▶ **EXERCISE**:
Only the lines from the one containing "Instruction: Click the 196.2万 view count" through the end of the data below are to be repeated, exactly as given, without pictures.

[Records from a dataset]
________________________________________
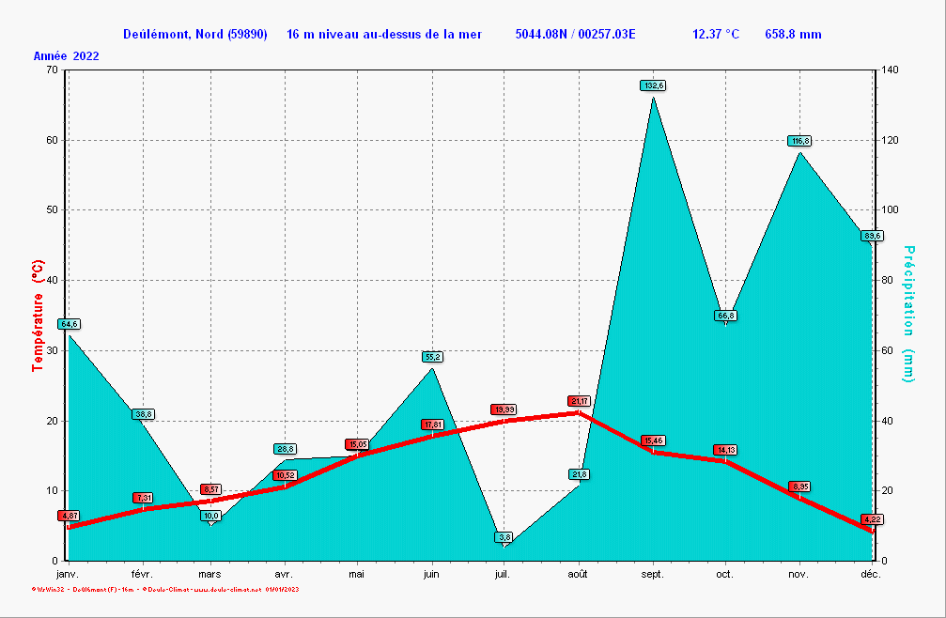The height and width of the screenshot is (618, 946).
Task: Click the 19,93 temperature label for July
Action: pyautogui.click(x=504, y=409)
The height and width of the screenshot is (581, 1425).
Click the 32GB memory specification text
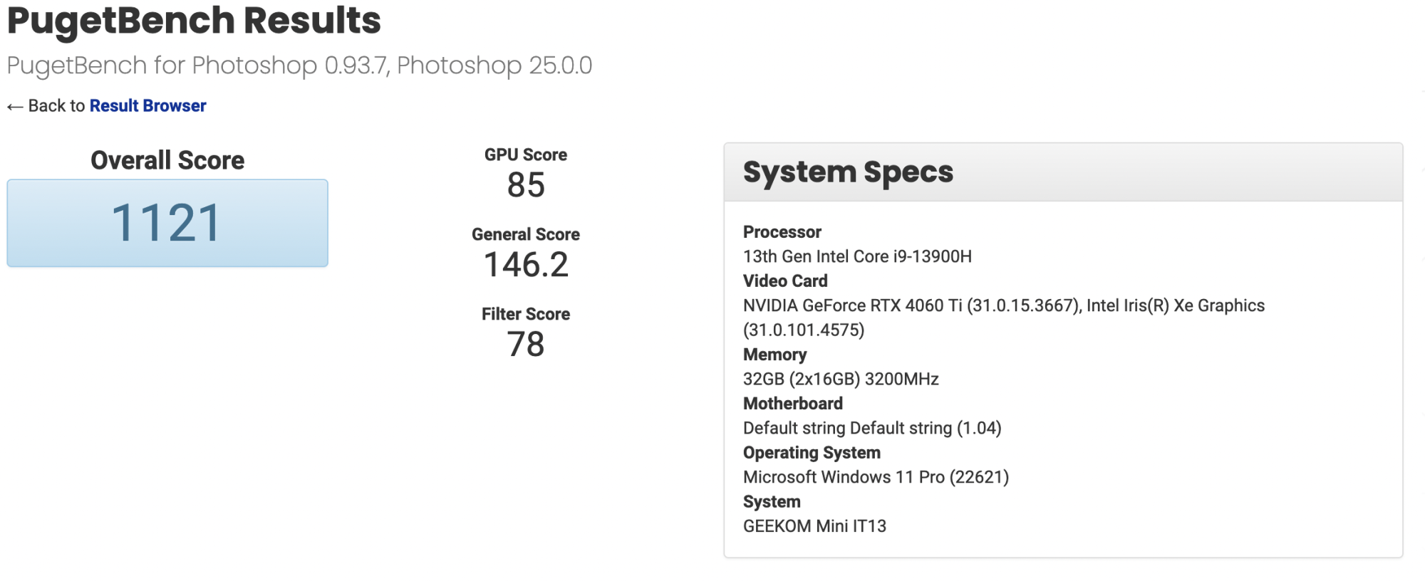841,379
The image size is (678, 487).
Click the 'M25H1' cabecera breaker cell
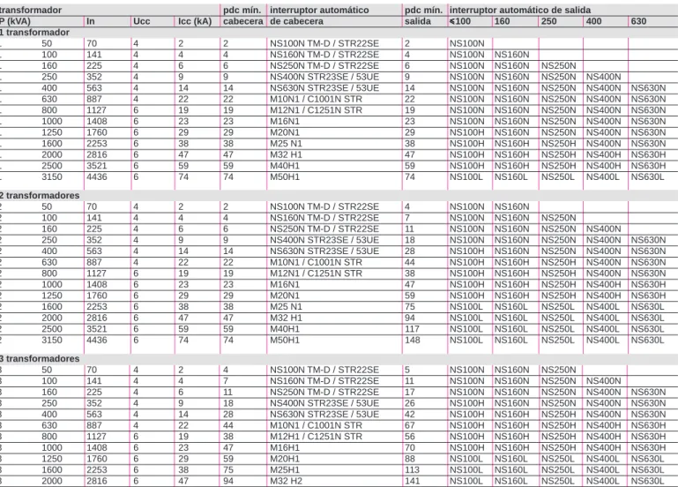coord(285,469)
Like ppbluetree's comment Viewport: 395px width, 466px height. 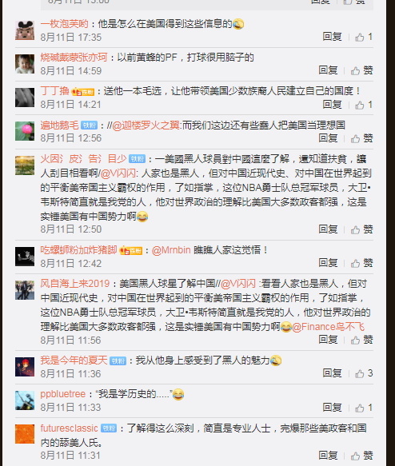click(364, 408)
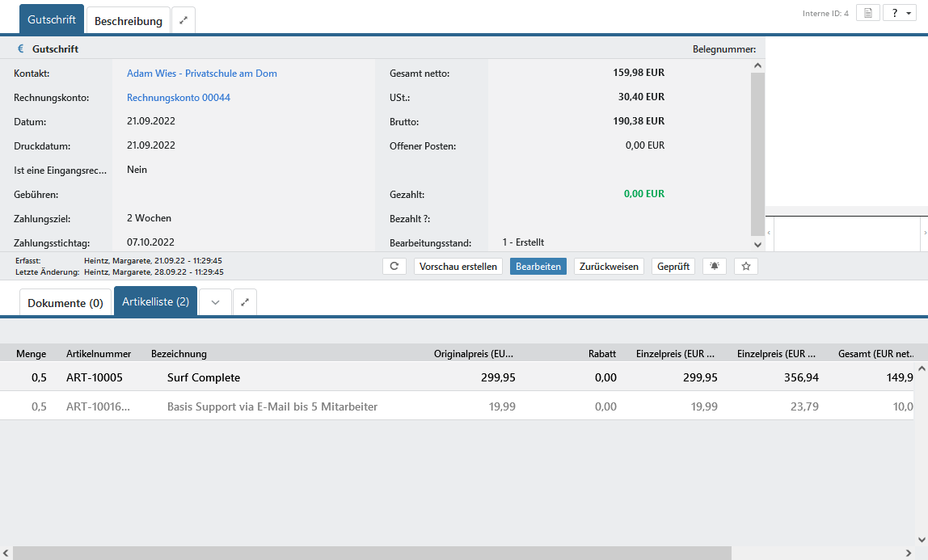
Task: Open the Rechnungskonto 00044 link
Action: (x=178, y=98)
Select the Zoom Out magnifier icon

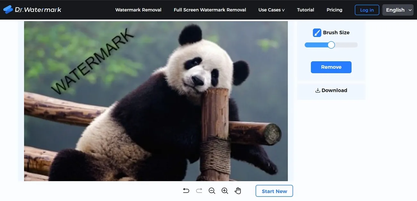point(212,190)
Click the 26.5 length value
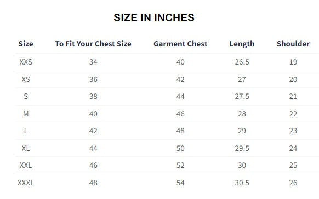The width and height of the screenshot is (319, 199). (x=242, y=62)
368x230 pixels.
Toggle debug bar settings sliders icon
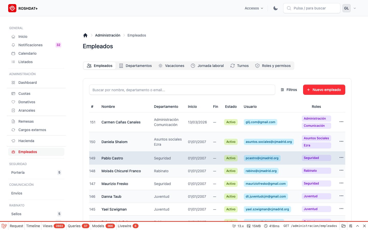tap(351, 226)
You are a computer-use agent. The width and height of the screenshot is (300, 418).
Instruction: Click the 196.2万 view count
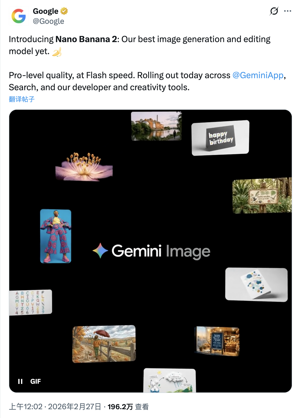[x=120, y=406]
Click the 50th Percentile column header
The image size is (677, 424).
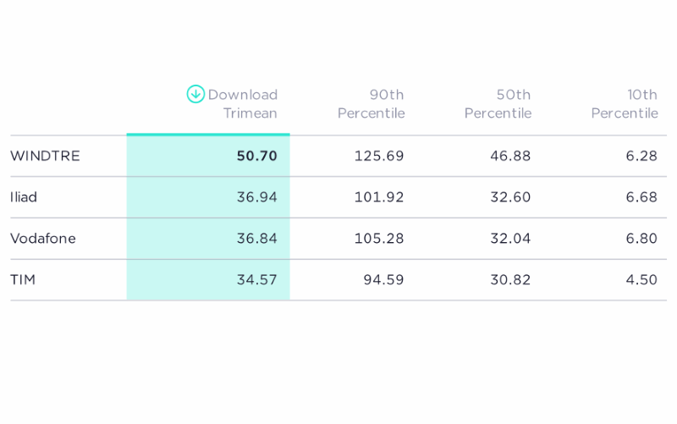(x=498, y=104)
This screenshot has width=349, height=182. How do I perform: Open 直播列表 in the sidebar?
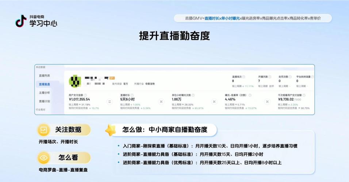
________________________________________
▶ **RESPONSE TO THIS TASK**:
Instruction: Click the 196.2万 view count
[x=120, y=406]
Click the 50th Percentile column header
The image size is (677, 424).
(x=498, y=104)
This screenshot has width=349, height=182. How do I perform: Open 直播列表 in the sidebar?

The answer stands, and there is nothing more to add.